Texto de referencia:

⟨

Amo el documental porque en él, voluntariamente o no, la memoria viene fijada, como una mariposa para el tiempo. 

Qué no daríamos por ver a Leonardo, aunque fuera por diez segundos, ¿muy triste asomarse a una ojiva del castillo de Blois?

La cotidianidad, en cualquiera de sus múltiples facetas, filmada, no solamente conserva sus valencias de significado y evocación, sino que, consignada en fotogramas, es importante por el sólo hecho de que en esos fotogramas está su existencia. 

Ahora aludo a mi pánico escénico. Es un trauma que no logro superar. Es extraño el pavor que me produce la multitud que me debe escuchar. Entro en una dimensión que yo solamente sufro y conozco. ¿Hubiera sido yo un buen político mirando sólo a través de la ranura de un telón?

 

Perfil del director

Siendo muy joven escribió una obra de teatro, momentos en los que casi nadie en el país escribía para las tablas. La obra se llamaba Opilión y trataba de un dictador que sucumbía en el banquete nupcial, como el arácnido, del cual derivaba su nombre. Los protagonistas, en aquel entonces muy famosos, fueron Mónica Silva y Fausto Cabrera. Calimitza y Opilión, respectivamente. Estos actores, con el director, Santiago García, acababan de fundar el legendario Teatro El Búho.

⟩

Instrucciones de la tarea: Reproduzca sin cambios el fragmento del texto de referencia que comienza en "Ahora aludo a" y termina en "Teatro El Búho.".

Material disponible:
⟨

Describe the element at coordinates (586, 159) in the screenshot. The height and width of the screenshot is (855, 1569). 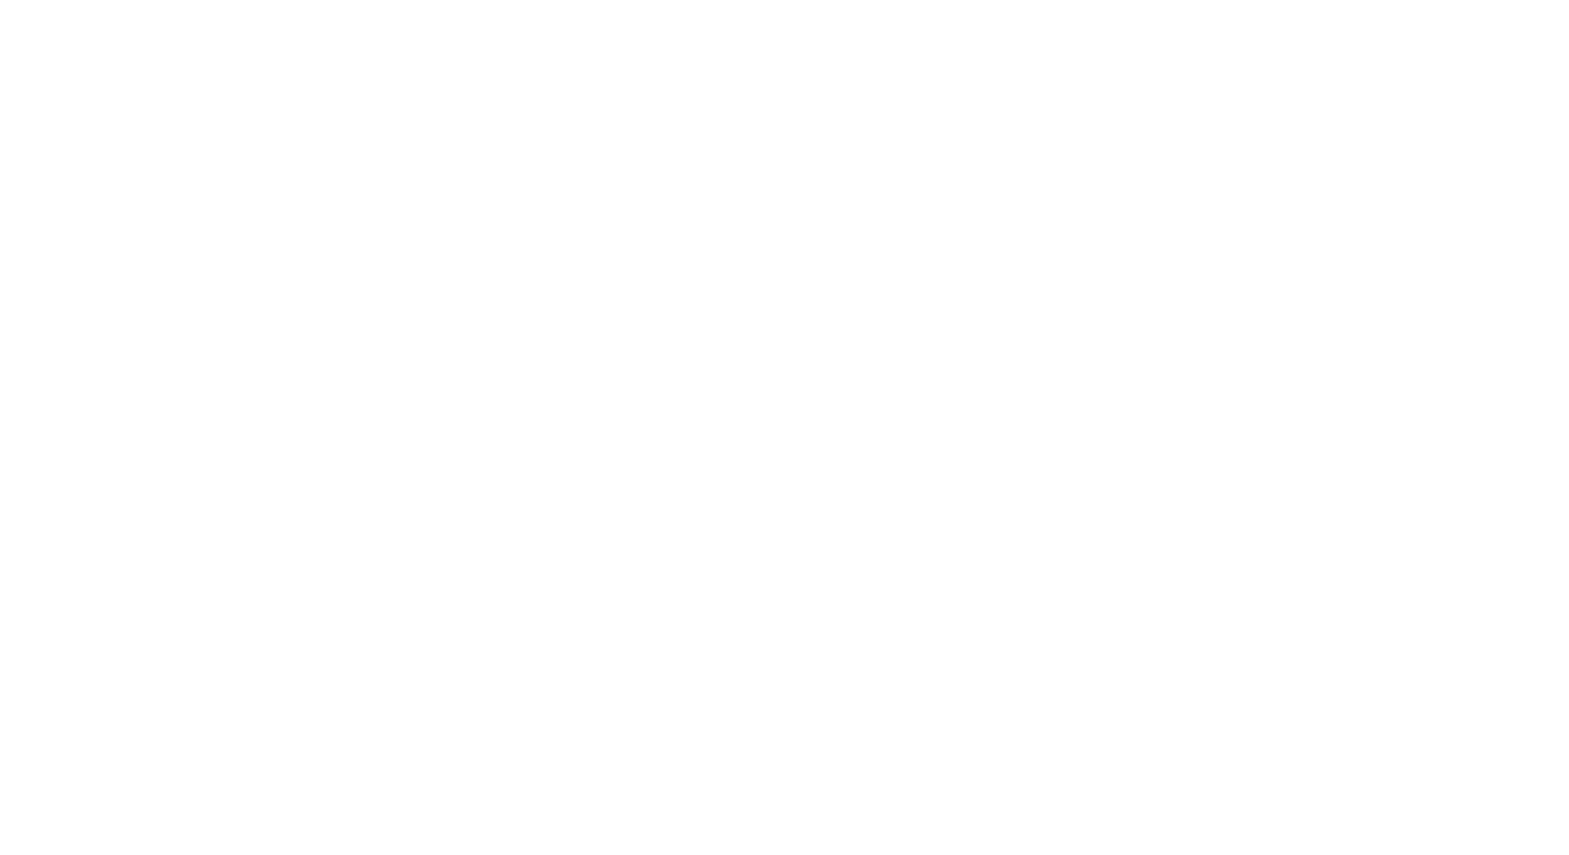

⟩

Resultado del ejercicio:
Ahora aludo a mi pánico escénico. Es un trauma que no logro superar. Es extraño el pavor que me produce la multitud que me debe escuchar. Entro en una dimensión que yo solamente sufro y conozco. ¿Hubiera sido yo un buen político mirando sólo a través de la ranura de un telón?

 

Perfil del director

Siendo muy joven escribió una obra de teatro, momentos en los que casi nadie en el país escribía para las tablas. La obra se llamaba Opilión y trataba de un dictador que sucumbía en el banquete nupcial, como el arácnido, del cual derivaba su nombre. Los protagonistas, en aquel entonces muy famosos, fueron Mónica Silva y Fausto Cabrera. Calimitza y Opilión, respectivamente. Estos actores, con el director, Santiago García, acababan de fundar el legendario Teatro El Búho.